[[ Data provided open ]]
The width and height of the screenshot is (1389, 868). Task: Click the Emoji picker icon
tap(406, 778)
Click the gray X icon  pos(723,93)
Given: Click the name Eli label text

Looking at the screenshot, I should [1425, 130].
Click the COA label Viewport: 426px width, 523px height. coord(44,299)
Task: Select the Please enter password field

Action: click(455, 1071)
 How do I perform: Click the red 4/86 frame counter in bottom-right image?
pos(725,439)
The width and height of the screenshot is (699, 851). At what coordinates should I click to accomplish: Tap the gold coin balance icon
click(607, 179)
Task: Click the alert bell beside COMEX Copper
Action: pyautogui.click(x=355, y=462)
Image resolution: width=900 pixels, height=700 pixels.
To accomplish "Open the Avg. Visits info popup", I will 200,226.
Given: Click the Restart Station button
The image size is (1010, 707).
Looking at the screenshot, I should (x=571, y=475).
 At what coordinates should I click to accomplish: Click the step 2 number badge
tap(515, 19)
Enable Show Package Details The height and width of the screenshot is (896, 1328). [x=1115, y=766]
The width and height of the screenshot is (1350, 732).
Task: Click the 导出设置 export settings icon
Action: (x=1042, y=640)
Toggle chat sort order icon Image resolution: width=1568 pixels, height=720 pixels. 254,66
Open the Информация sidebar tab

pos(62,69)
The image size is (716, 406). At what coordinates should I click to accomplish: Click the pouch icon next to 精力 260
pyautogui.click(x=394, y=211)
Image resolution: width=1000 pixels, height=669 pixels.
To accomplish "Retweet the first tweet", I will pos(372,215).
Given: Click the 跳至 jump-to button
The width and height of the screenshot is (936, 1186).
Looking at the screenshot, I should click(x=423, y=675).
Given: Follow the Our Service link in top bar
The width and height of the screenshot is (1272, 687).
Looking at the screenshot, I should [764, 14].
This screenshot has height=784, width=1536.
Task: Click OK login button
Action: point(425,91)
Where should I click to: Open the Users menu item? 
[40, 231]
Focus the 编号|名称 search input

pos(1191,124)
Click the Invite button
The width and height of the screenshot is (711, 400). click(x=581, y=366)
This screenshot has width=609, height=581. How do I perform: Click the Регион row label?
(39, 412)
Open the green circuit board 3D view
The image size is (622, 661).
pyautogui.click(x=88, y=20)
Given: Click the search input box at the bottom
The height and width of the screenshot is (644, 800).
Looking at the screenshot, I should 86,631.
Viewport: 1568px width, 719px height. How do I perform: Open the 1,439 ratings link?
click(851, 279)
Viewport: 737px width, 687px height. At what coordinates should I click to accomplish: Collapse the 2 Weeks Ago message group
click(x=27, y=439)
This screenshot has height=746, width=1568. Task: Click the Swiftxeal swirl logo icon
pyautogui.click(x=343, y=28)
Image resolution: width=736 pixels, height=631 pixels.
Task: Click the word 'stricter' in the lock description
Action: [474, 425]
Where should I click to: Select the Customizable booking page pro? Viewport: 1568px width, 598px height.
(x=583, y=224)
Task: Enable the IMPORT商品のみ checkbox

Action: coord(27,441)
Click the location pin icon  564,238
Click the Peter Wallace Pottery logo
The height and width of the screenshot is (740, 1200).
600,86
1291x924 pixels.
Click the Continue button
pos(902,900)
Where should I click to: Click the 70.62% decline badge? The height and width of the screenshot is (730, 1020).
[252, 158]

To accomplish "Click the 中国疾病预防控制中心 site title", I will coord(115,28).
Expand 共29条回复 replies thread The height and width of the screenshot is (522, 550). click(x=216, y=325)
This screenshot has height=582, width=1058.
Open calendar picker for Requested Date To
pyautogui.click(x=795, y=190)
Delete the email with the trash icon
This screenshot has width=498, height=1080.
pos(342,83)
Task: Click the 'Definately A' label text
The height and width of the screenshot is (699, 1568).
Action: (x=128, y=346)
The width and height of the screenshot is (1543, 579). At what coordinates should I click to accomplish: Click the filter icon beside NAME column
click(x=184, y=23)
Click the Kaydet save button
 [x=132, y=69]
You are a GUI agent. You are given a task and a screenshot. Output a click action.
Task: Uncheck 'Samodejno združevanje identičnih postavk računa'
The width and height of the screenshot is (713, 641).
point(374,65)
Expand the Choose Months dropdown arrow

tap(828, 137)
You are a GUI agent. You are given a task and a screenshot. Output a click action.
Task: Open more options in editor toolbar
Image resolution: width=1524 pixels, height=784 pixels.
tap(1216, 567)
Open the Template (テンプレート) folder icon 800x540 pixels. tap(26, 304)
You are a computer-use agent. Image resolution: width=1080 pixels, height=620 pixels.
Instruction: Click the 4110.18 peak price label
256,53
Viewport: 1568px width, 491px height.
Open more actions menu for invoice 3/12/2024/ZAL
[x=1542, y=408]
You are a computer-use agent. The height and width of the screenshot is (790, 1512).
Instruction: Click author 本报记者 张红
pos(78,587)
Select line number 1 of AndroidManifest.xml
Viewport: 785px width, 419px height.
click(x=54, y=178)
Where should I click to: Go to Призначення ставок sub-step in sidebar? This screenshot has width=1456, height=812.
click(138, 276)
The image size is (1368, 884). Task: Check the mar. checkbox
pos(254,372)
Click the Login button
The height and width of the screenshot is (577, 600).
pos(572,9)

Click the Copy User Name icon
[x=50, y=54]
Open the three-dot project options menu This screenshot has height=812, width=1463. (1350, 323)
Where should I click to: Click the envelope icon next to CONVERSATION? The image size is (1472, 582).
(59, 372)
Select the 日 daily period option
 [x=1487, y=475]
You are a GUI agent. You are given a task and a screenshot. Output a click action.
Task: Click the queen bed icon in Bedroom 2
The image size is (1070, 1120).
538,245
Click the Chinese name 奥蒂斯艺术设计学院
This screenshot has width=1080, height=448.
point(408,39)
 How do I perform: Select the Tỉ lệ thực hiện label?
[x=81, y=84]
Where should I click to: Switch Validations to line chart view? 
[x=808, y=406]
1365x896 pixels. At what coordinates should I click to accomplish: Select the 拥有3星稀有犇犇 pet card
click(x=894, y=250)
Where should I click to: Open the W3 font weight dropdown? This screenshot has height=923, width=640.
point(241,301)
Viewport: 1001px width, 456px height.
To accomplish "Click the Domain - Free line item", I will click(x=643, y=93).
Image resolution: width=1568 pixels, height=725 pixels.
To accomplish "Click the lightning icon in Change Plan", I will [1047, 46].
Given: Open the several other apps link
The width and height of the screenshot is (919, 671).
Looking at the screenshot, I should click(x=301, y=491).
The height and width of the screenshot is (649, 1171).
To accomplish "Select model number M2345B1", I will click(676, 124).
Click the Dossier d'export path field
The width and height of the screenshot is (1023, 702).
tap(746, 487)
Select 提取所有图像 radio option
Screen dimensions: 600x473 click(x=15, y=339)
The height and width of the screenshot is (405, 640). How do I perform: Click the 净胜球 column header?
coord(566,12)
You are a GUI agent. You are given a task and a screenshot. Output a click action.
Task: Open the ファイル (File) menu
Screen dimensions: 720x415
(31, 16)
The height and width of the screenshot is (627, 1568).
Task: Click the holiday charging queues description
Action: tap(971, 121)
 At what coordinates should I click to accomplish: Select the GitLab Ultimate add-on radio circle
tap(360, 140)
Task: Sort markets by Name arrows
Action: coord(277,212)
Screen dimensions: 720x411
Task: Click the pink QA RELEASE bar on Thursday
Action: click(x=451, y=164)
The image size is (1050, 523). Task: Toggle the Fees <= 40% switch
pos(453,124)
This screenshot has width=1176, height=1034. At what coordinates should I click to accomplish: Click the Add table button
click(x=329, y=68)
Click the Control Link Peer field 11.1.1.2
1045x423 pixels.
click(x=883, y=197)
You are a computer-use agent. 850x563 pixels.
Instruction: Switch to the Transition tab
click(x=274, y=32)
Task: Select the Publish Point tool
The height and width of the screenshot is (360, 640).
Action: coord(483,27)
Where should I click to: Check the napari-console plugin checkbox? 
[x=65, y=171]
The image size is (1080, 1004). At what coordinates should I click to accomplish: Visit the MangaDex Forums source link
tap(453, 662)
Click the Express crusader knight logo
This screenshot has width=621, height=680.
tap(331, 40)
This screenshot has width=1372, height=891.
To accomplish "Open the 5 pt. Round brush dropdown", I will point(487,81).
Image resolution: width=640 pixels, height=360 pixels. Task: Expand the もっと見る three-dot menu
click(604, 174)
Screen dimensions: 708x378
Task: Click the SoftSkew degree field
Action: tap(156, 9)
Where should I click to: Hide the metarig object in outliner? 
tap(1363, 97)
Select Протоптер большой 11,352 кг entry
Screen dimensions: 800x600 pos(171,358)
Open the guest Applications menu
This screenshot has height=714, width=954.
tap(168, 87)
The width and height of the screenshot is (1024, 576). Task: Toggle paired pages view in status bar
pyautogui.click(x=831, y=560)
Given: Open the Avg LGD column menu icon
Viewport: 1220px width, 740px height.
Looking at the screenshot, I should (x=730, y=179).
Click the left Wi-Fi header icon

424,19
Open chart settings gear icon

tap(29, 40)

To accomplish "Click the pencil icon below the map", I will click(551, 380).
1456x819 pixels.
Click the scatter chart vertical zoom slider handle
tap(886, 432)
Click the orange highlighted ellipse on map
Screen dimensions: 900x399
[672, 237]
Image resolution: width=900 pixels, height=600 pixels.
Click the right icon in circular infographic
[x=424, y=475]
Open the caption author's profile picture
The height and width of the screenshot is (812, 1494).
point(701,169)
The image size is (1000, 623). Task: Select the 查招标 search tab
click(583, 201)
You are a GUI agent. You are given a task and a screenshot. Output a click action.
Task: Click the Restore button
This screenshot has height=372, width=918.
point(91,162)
[[ Data provided closed ]]
■ **What is being asked**
Gather from the records above every line containing the string "options".

■ **Output of the task**
Task: Open more options in editor toolbar
Open the three-dot project options menu This screenshot has height=812, width=1463. (1350, 323)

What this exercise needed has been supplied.